* YOUR OBJECTIVE *
Gather, from the data below, each line in which the word "Viewport" occurs.

* DATA TO EXAMINE *
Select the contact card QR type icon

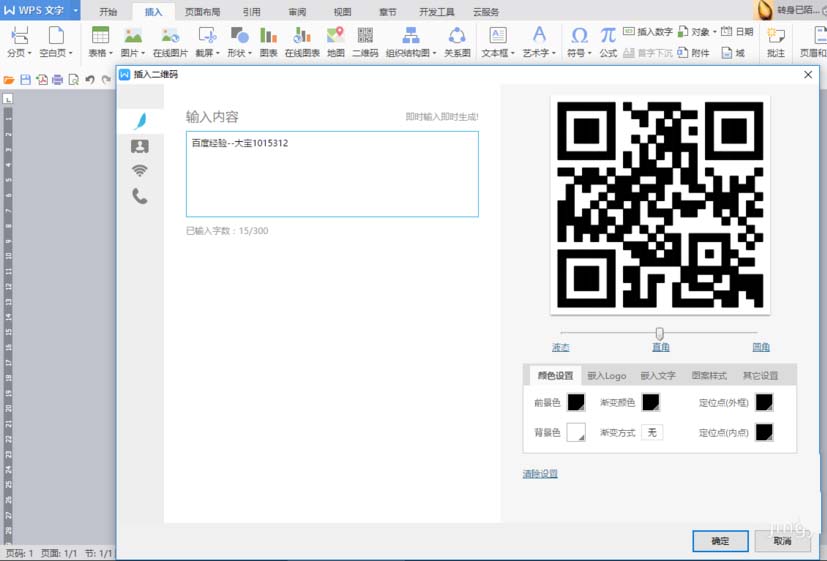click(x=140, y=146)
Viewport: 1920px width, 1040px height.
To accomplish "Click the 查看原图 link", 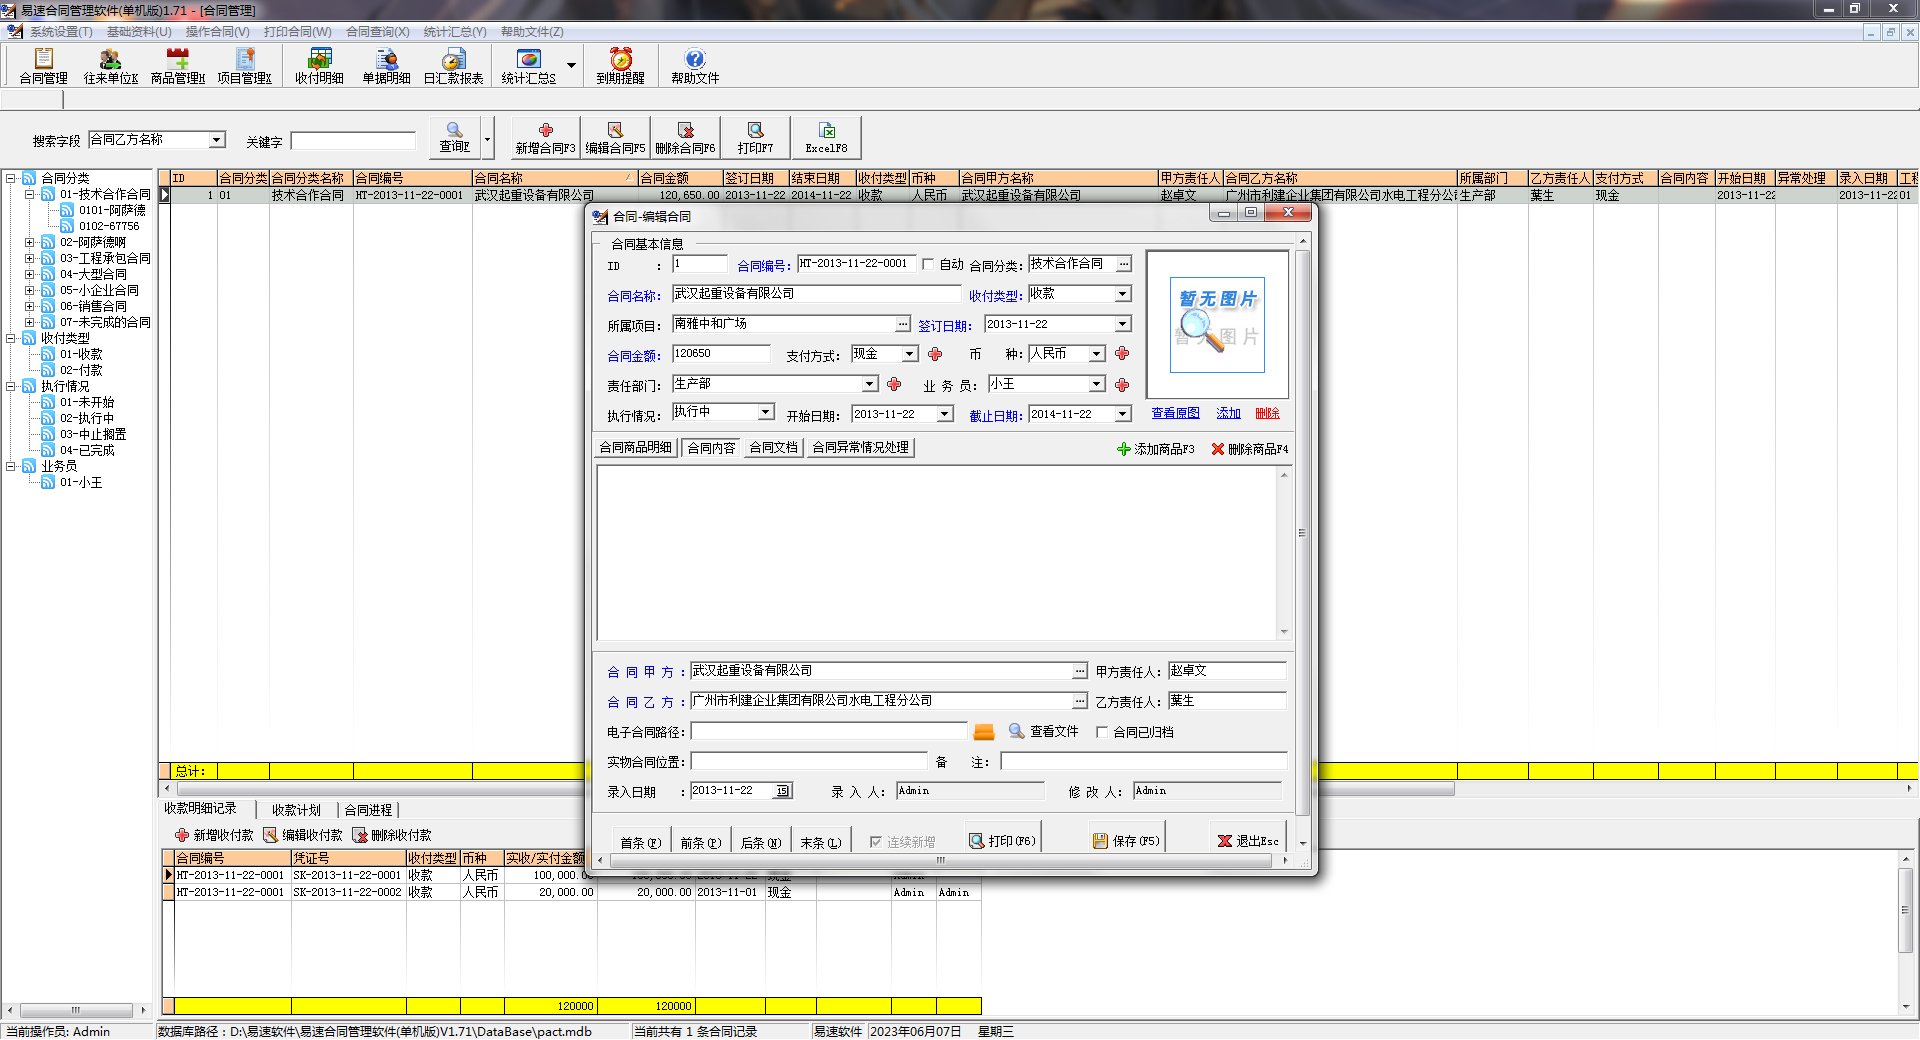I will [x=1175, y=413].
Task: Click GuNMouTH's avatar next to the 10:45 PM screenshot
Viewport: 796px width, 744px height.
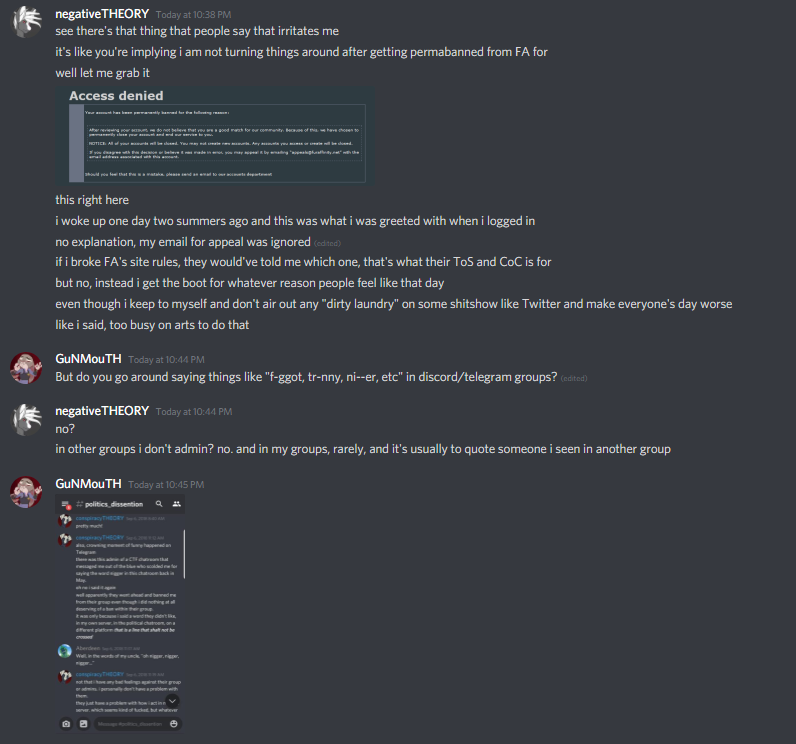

* EXERCISE RESPONSE *
Viewport: 1920px width, 1040px height.
Viewport: 796px width, 744px height.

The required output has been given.